* _SOURCE EXCERPT_:
Clause 10: One or more computer-readable mediums including instructions that, when executed by one or more processors, cause one or more computers to perform operations for estimating elasticity of a formation, the instructions comprising: instructions to determine, via a neural network, mapping parameters based on respective drill bit vibrations for each of a plurality of respective frequency bands and a rate of penetration included in drilling data; and instructions to estimate, by a physics-based model, the elasticity of the formation based on stress and strain representatives mapped via the mapping parameters from the respective drill bit vibrations and the rate of penetration of a drill bit during a drilling run in the formation.
Clause 11: The one or more computer-readable mediums of clause 10, the instructions further comprising: instructions to input into the neural network, for a selected one of the respective frequency bands, a two-dimensional probability distribution of the respective drill bit vibrations associated with the selected one of the respective frequency bands and the rate of penetration, wherein the determination of the mapping parameters for the stress and strain representatives are based on the two-dimensional probability distribution.
Clause 12: The one or more computer-readable mediums of any one or more of clauses 10-11, wherein each of the plurality of respective frequency bands is above a threshold frequency determined by vibration sampling frequency and drilling dysfunctions analysis.

* _EXTRACTED DATA_:
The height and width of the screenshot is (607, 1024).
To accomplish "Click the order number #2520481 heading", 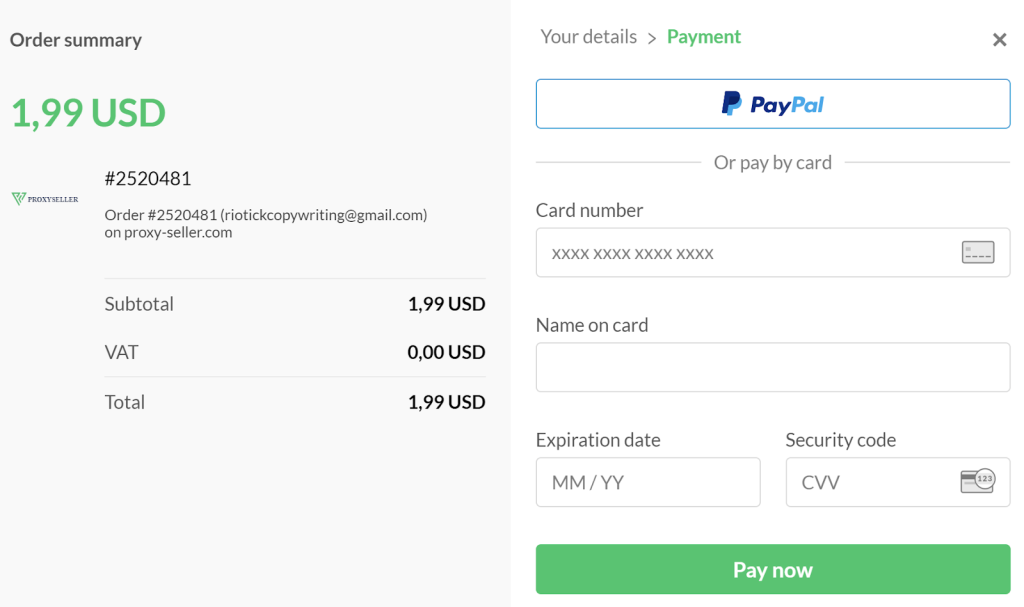I will pyautogui.click(x=148, y=178).
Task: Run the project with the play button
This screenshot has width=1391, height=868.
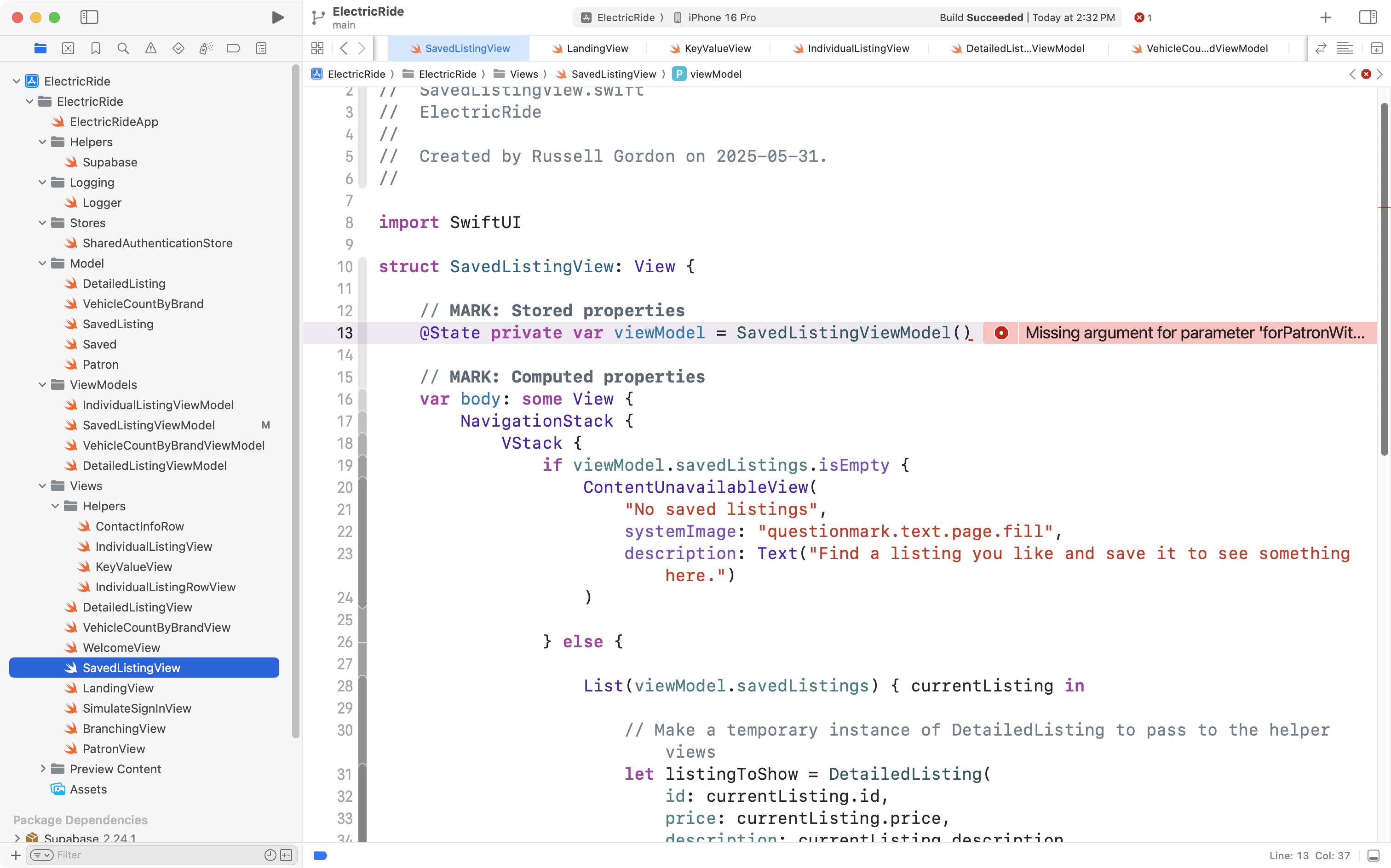Action: click(277, 17)
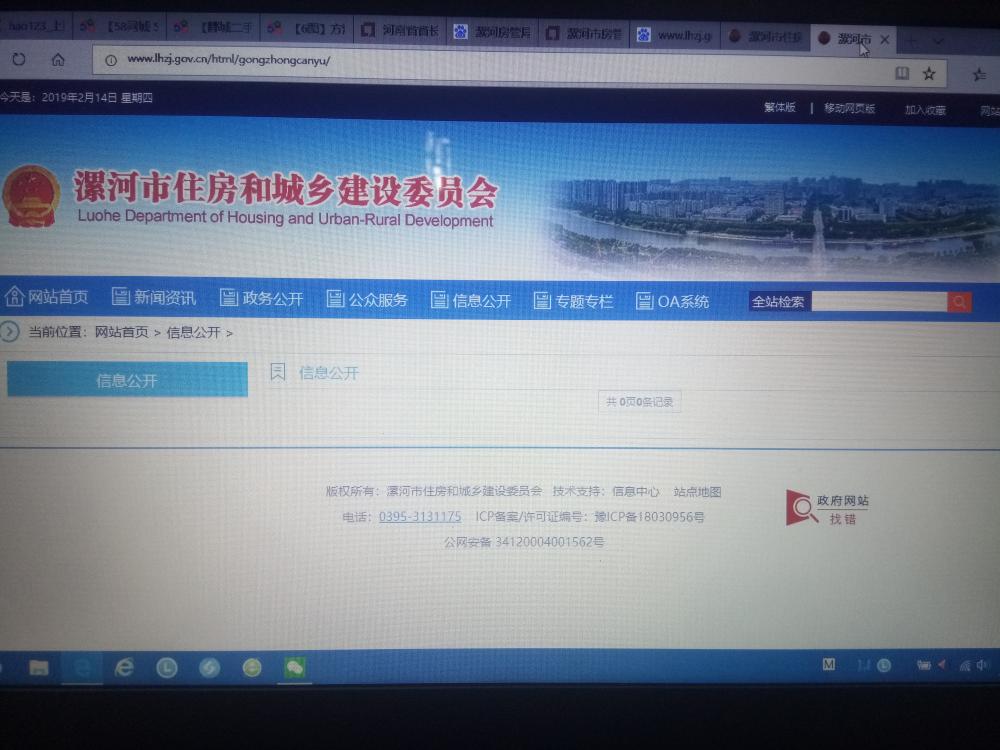Click the red search magnifier button
The width and height of the screenshot is (1000, 750).
959,302
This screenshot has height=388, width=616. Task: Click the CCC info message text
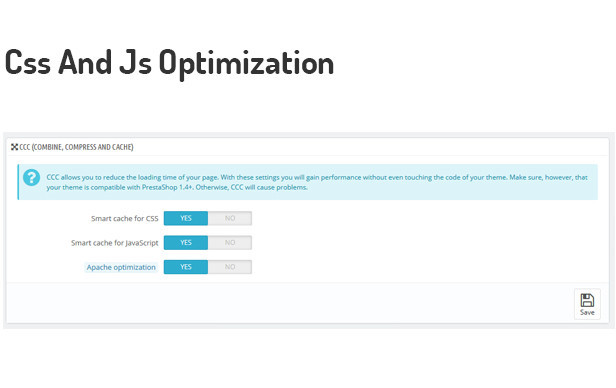317,182
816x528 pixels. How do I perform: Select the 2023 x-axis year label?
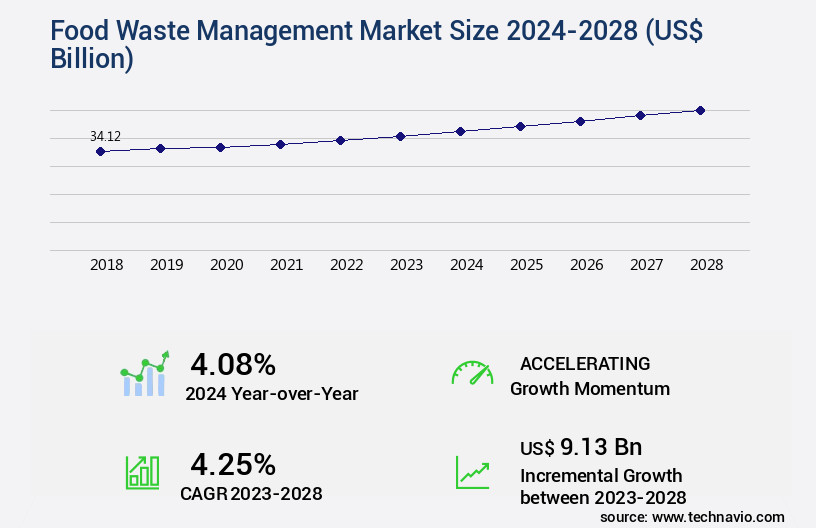click(x=406, y=265)
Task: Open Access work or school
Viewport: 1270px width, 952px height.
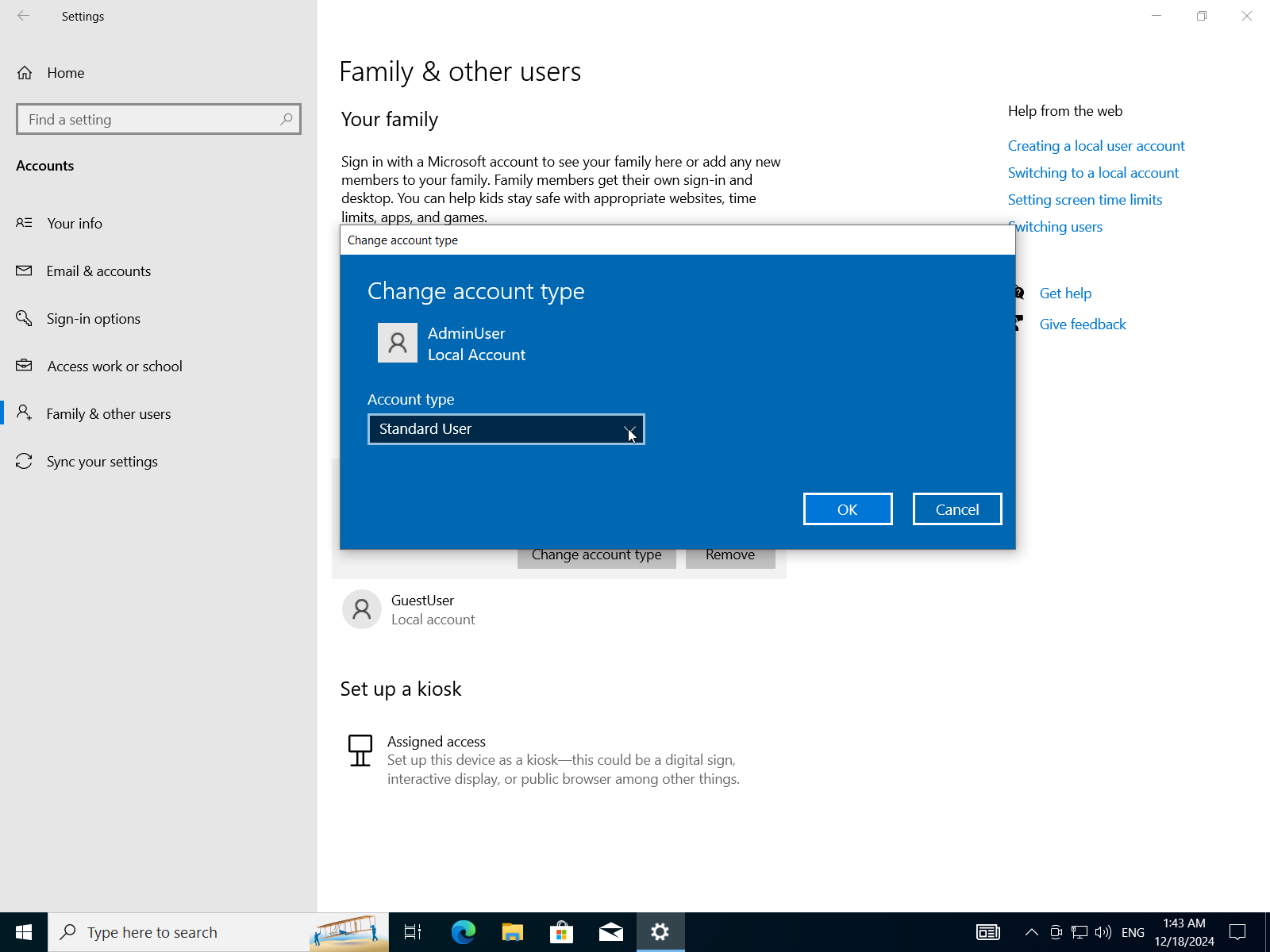Action: [x=114, y=367]
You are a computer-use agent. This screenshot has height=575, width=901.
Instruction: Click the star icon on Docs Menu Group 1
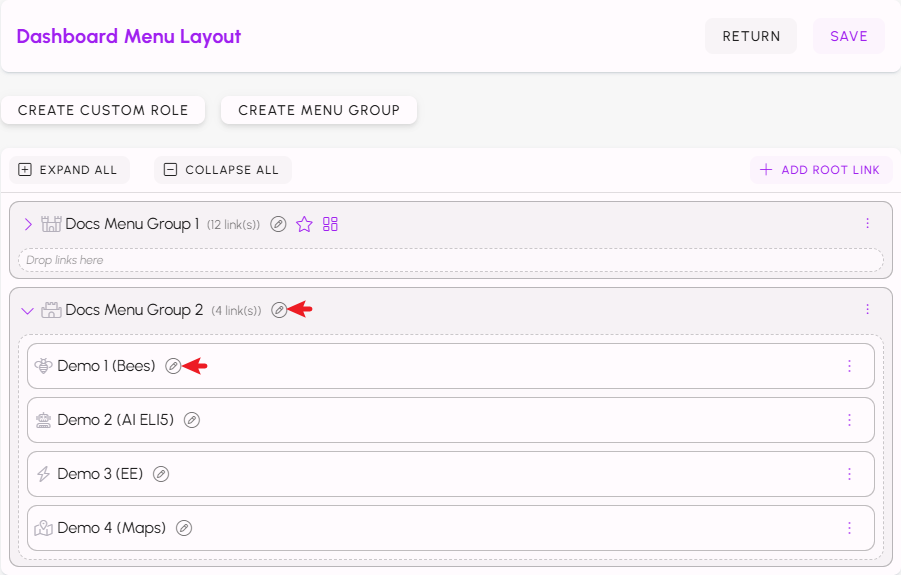coord(304,224)
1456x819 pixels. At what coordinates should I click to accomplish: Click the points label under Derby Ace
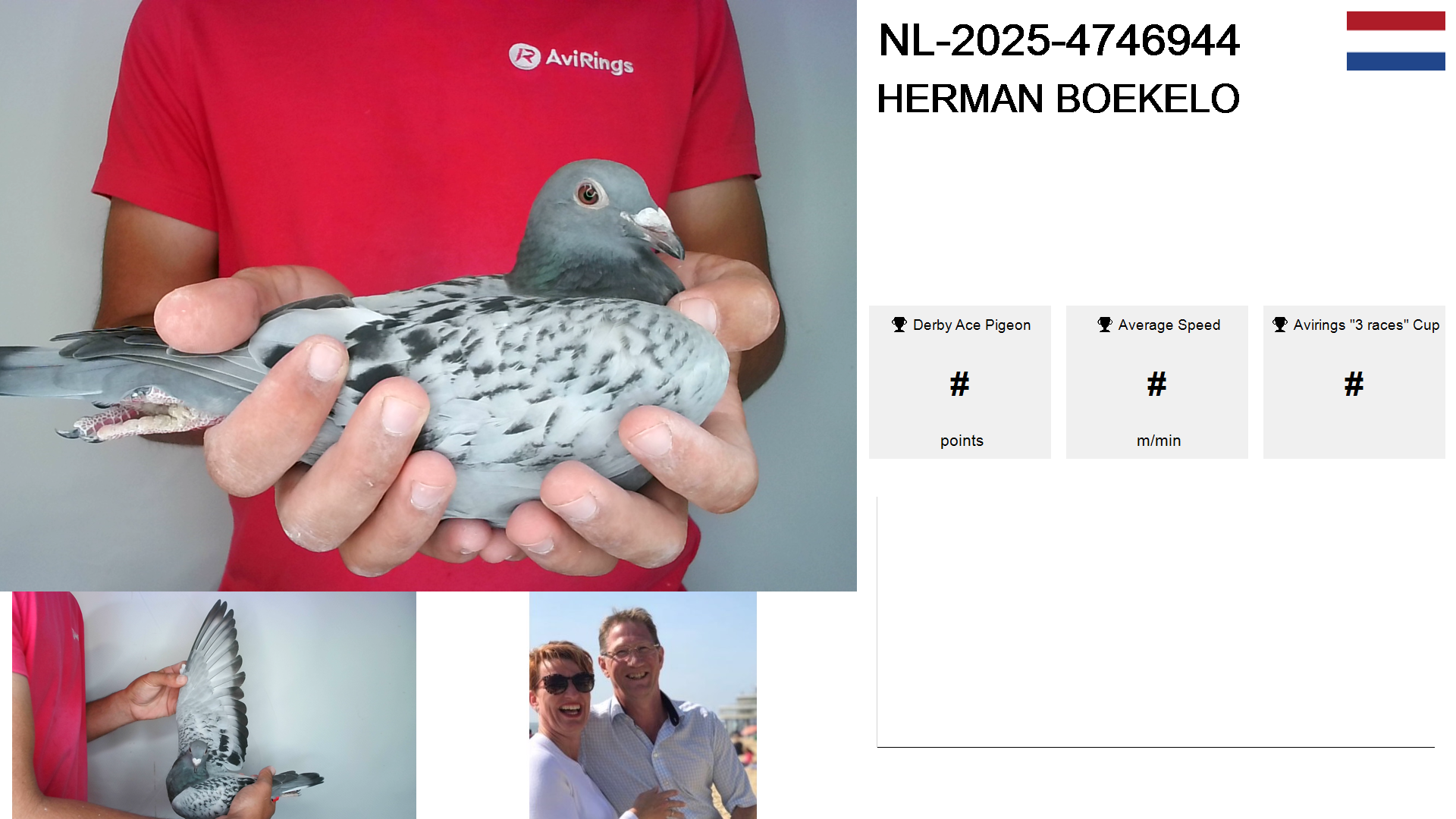pyautogui.click(x=962, y=441)
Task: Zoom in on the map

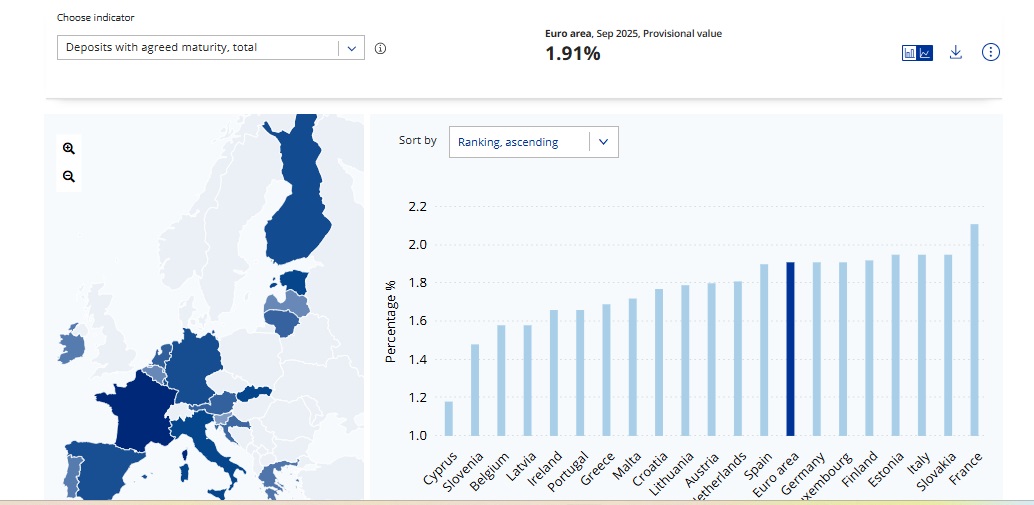Action: tap(69, 148)
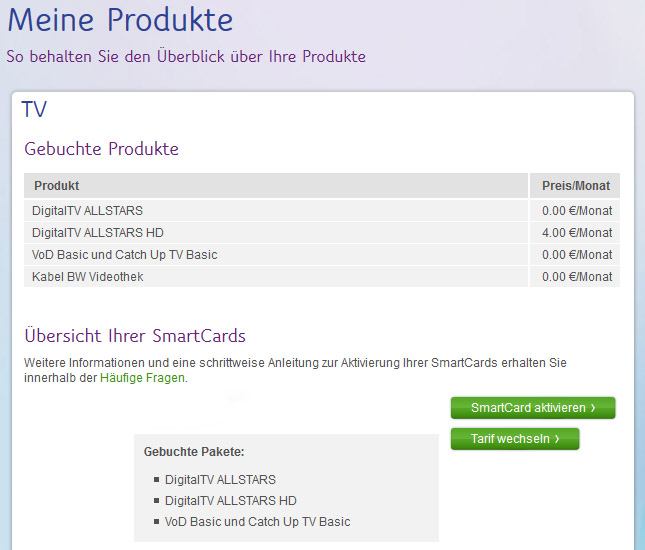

* _SET EXERCISE_: Print the part of the formation elasticity text that begins with the words "Clause 10: One" and ends with "in the formation.". The items have no connection to the text about estimating formation elasticity.

* _TASK SOLUTION_:
Clause 10: One or more computer-readable mediums including instructions that, when executed by one or more processors, cause one or more computers to perform operations for estimating elasticity of a formation, the instructions comprising: instructions to determine, via a neural network, mapping parameters based on respective drill bit vibrations for each of a plurality of respective frequency bands and a rate of penetration included in drilling data; and instructions to estimate, by a physics-based model, the elasticity of the formation based on stress and strain representatives mapped via the mapping parameters from the respective drill bit vibrations and the rate of penetration of a drill bit during a drilling run in the formation.